• Task objective
Return everything from "Step One: Find" down to "format were obtained." in the cycling and temperature article below, reproduced without any change.

[begin Document passage]

Many of my university students ask me: hey profe!, what kind of work does a data scientist do? Well it's not as exciting as it might seem to someone who relates it strictly to artificial intelligence. I tell them that in general one begins with a question on a certain topic, such as: Is there a correlation between the frequency of cycling and the temperature? That's what this first publication is about, which will put you in the shoes of a data scientist.

Step One: Find the Data It is convenient that the search is carried out on official sites that give us confidence about the data acquired. In this case we have taken data from the official big data site of the city of Buenos Aires (https://data.buenosaires.gob.ar/dataset/bicicletas-publicas), we will work with the year 2018.

To obtain the daily temperatures we will obtained the data from the site meteostat.net (https://meteostat.net/es/station/87585?t=2018-01-01/2018-12-31); in both cases files with csv format were obtained.

Once downloaded data, I have uploaded them to my google drive and then start with the data analysis in the Google Colab platform (colab.research.google.com), which gives us the possibility of working with jupyter notebooks (jupyter.org) and having a large number of packages preloaded, necessary for data science.

Step two: Prepare the data (clean, format, sort, filter, join, etc) Let's start with the Python code, obviously we will use the Pandas (pandas.pydata.org) library to create and manage our dataframes.

import matplotlib.pyplot as plt
import seaborn as sns
import pandas as pd
import numpy as np
%matplotlib notebook

# google drive stuff
from google.colab import drive
drive.mount('/gdrive')
%cd /gdrive/MyDrive

temp2018 = pd.read_csv('./BA-temp-2018.csv')
bike_ride_2018 = pd.read_csv('./BA-bikes-rides-2018.csv')
# inspect the data
bike_ride_2018.head()

# reset the index to date in both dataframes, later join them
temp2018['date2'] = pd.to_datetime(temp2018['date']).dt.date
temp2018.set_index('date2', inplace=True)
bike_ride_2018.rename(columns={'fecha_origen_recorrido':'dateTime'}, inplace=True)
bike_ride_2018['date'] = pd.to_datetime(bike_ride_2018['dateTime']).dt.date
bike_ride_2018.set_index('date', inplace=True)

ok, so far we have imported the packages that we will use, we enter our google drive and retrieve both datasets. We inspected the data they contained and their type, we created an index by date in both so that we could later join them. What we will look for is to have a dataframe that has for each day of the year, the average temperature and the total time of the daily trips that our cyclists have made. In this way we can then graph both data and see if there is some kind of relationship. So let's keep coding

# put -1 in NaN values
bike_ride_2018 = bike_ride_2018.fillna(-1)

[end Document passage]
[begin Material]

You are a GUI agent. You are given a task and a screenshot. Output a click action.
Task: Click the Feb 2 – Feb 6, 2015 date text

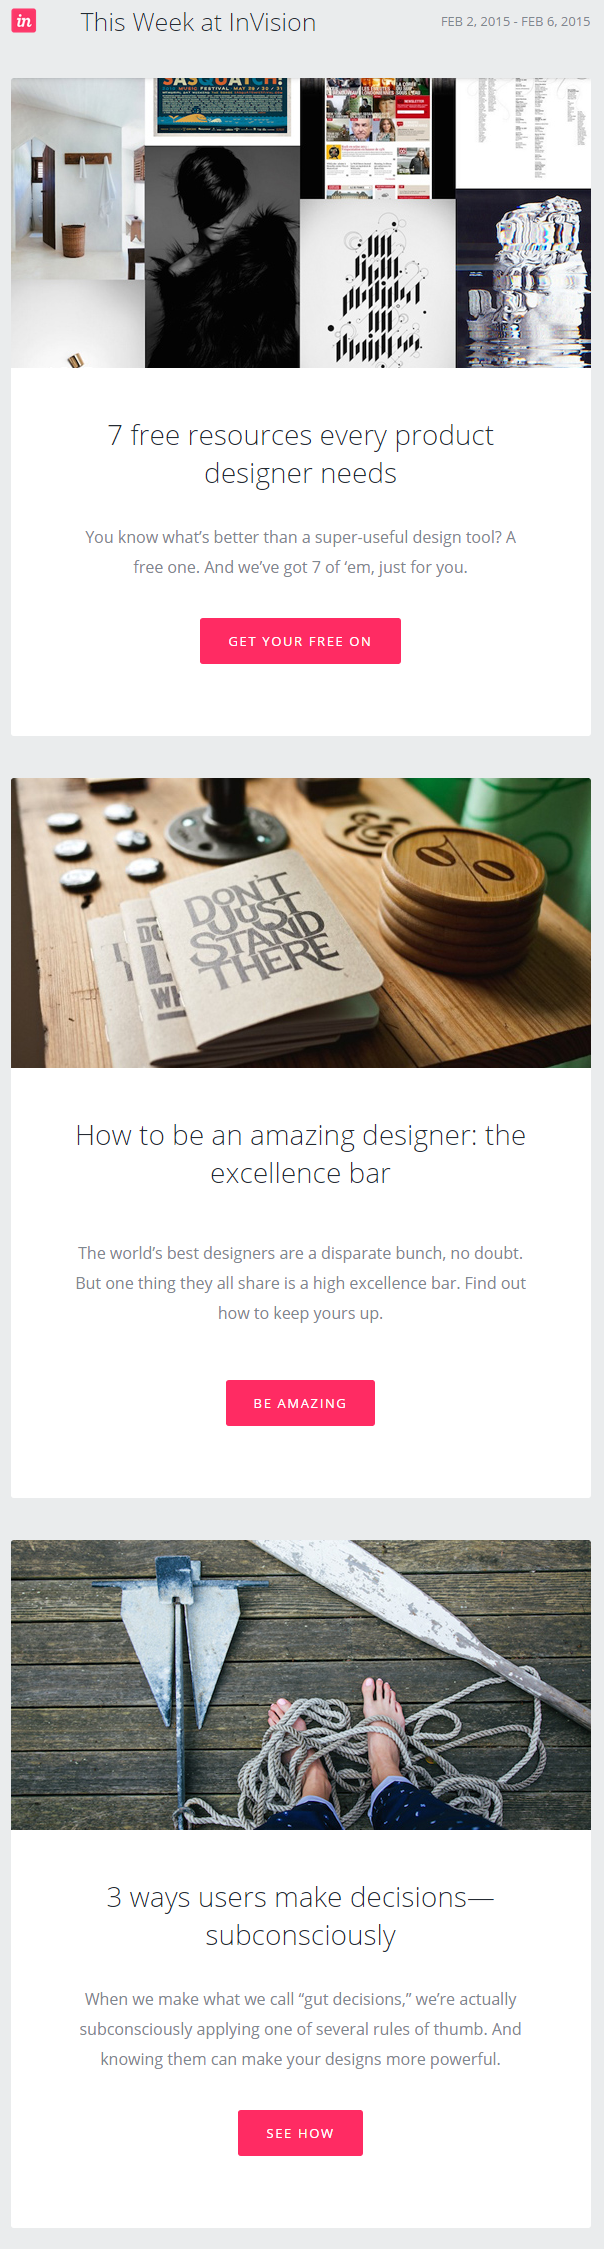pyautogui.click(x=515, y=21)
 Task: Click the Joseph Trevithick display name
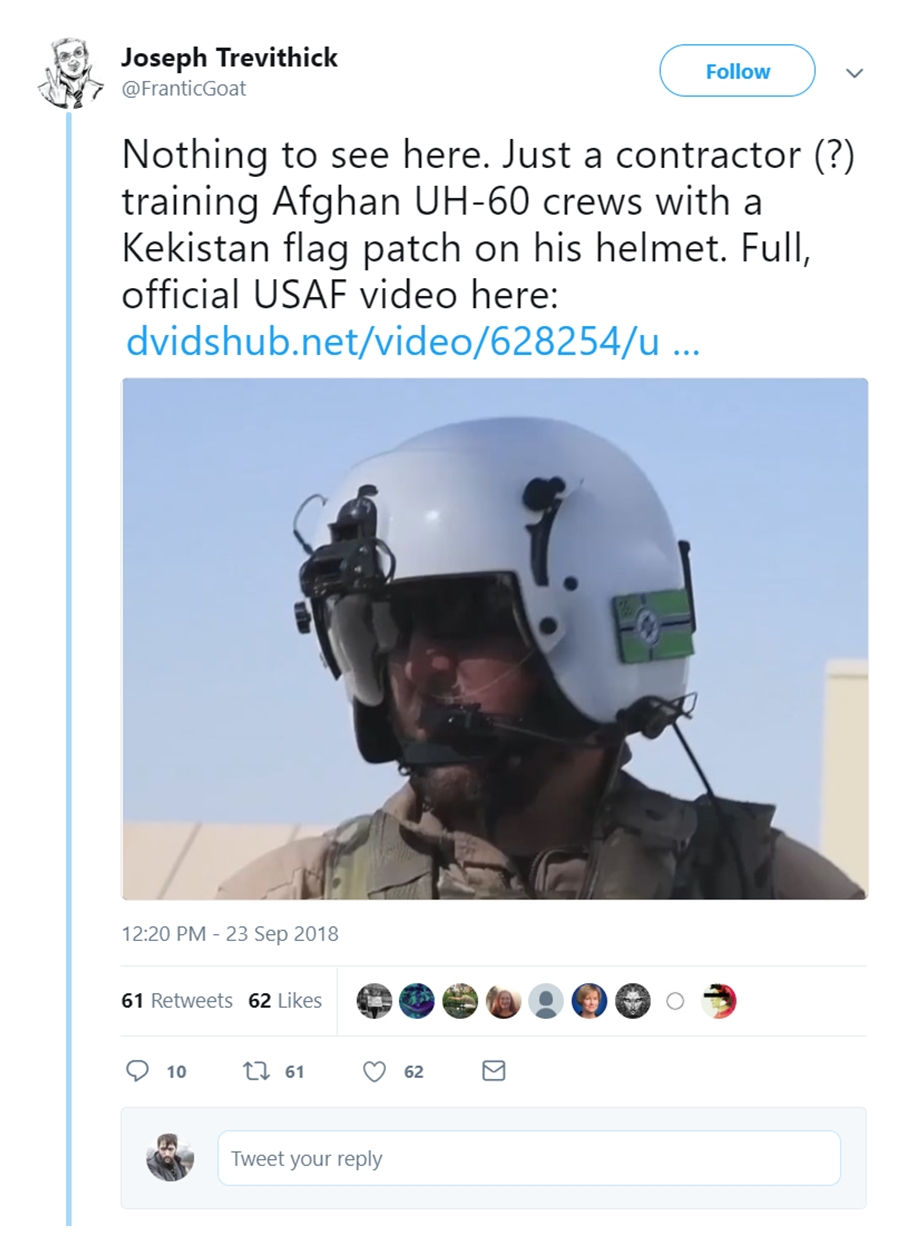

[end Material]

• Task answer
Step One: Find the Data It is convenient that the search is carried out on official sites that give us confidence about the data acquired. In this case we have taken data from the official big data site of the city of Buenos Aires (https://data.buenosaires.gob.ar/dataset/bicicletas-publicas), we will work with the year 2018.

To obtain the daily temperatures we will obtained the data from the site meteostat.net (https://meteostat.net/es/station/87585?t=2018-01-01/2018-12-31); in both cases files with csv format were obtained.